Hi Lim,
Mailice here with a short review!
I like the idea that you have taken something very simple yet extraordinary here to give your poem an interpretation. I like how it feels like a funny story but also has something dark hidden between the lines, which may or may not have been your intention.
I get the impression that you're telling here about a person who always lives only in his head and is himself the one who puts stones in his way instead of the others - as he might assume. I like this interpretation, but I don't know if it isn't just a very simple narrative in the form of a poem. Say it tells more about a person / character type who is perhaps shy / introverted or even neurotic. Or maybe even has a disorder that can actually make the person heal quite easily?
Hey, door-stopper, little faded
red rubber pedal. Do you remember
when I used to think you
could soundproof rooms?
This sounds like the beginning after someone comes out of therapy talking to themselves, realising that there was a before / after. Maybe the character sees it playfully and makes a new character out of another object ( maybe a knife?). It seems to me as if the character is talking about an object that caused him pain (or maybe would have killed him = soundproof), but now realises more the right use of it, as described here:
Like a plug into a socket
for household magic,
I could click you in place with one foot
and imagine the outside world was
pushed by your presence
even more outsider than here.
******************************
▶ **ASSIGNED TASK A**
In the review, what color is the door-stopper described in the quoted poem lines?
▶ **ASSIGNED TASK B**
Reproduce the part of the review that begins at the words "I get the impression" and stops after the words "heal quite easily?".
The data comes from a separate source, unrelated to the review.
******************************
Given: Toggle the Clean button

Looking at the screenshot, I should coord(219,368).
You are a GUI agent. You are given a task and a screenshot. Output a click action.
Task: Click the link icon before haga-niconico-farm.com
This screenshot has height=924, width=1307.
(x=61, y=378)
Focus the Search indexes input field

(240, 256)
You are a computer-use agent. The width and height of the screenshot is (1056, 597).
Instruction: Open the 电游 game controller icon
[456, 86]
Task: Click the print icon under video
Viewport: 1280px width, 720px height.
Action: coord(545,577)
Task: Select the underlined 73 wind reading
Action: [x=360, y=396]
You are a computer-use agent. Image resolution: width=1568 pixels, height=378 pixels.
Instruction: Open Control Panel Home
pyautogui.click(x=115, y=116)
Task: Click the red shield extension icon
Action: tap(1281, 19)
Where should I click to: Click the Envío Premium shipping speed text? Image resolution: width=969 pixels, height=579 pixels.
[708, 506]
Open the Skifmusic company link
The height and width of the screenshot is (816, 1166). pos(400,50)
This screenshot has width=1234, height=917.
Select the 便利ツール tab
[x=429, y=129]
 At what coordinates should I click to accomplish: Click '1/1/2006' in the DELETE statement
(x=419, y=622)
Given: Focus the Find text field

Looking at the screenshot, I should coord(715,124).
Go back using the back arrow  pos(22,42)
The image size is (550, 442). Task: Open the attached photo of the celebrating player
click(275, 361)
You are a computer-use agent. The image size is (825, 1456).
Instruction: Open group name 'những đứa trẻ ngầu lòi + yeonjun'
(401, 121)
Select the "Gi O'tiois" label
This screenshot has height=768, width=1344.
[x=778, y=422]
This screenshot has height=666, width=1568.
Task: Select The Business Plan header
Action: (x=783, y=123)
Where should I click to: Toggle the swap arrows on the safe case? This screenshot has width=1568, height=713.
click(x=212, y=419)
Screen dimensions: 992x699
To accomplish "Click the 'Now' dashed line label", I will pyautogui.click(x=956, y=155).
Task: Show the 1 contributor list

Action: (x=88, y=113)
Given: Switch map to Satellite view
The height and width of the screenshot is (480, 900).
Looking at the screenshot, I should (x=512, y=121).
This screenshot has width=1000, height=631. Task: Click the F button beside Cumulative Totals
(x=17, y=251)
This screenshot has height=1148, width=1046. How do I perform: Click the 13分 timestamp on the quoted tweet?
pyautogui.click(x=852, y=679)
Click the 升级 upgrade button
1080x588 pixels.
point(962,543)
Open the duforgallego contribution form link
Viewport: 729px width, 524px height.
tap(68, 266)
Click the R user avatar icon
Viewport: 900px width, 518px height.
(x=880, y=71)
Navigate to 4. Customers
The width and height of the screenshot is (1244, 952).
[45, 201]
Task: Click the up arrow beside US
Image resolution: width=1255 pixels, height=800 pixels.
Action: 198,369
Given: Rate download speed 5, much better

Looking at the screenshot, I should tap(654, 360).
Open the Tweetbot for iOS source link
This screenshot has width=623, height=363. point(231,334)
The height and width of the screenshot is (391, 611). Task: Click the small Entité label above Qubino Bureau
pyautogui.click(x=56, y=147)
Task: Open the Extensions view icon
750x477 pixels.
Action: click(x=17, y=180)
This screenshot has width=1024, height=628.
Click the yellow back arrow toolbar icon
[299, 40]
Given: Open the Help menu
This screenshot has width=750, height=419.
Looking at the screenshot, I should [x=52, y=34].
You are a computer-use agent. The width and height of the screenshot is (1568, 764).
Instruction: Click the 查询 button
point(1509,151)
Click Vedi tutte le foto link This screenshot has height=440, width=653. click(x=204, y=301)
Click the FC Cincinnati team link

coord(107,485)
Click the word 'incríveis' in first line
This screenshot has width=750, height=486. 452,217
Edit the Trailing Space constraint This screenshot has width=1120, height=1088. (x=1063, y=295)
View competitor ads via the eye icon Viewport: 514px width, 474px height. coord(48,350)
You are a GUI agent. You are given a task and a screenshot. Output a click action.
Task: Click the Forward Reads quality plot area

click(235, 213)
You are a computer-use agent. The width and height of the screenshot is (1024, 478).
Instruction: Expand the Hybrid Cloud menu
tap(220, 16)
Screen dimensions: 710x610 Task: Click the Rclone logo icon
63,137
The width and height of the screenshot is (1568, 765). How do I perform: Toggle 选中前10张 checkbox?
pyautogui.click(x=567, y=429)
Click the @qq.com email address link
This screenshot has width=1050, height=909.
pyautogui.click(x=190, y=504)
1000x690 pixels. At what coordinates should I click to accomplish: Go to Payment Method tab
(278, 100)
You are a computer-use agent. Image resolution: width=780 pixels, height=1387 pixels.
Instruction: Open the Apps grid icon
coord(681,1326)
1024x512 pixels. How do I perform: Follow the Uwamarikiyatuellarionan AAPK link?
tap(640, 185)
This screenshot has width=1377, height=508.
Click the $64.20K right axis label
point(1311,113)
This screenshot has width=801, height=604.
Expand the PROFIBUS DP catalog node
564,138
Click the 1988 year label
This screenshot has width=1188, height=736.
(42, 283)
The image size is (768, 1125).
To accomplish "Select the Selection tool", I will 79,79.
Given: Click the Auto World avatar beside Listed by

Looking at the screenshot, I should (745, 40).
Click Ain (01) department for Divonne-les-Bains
******************************
▶ **WRITTEN RESPONSE A**
Faded red.

▶ **WRITTEN RESPONSE B**
I get the impression that you're telling here about a person who always lives only in his head and is himself the one who puts stones in his way instead of the others - as he might assume. I like this interpretation, but I don't know if it isn't just a very simple narrative in the form of a poem. Say it tells more about a person / character type who is perhaps shy / introverted or even neurotic. Or maybe even has a disorder that can actually make the person heal quite easily?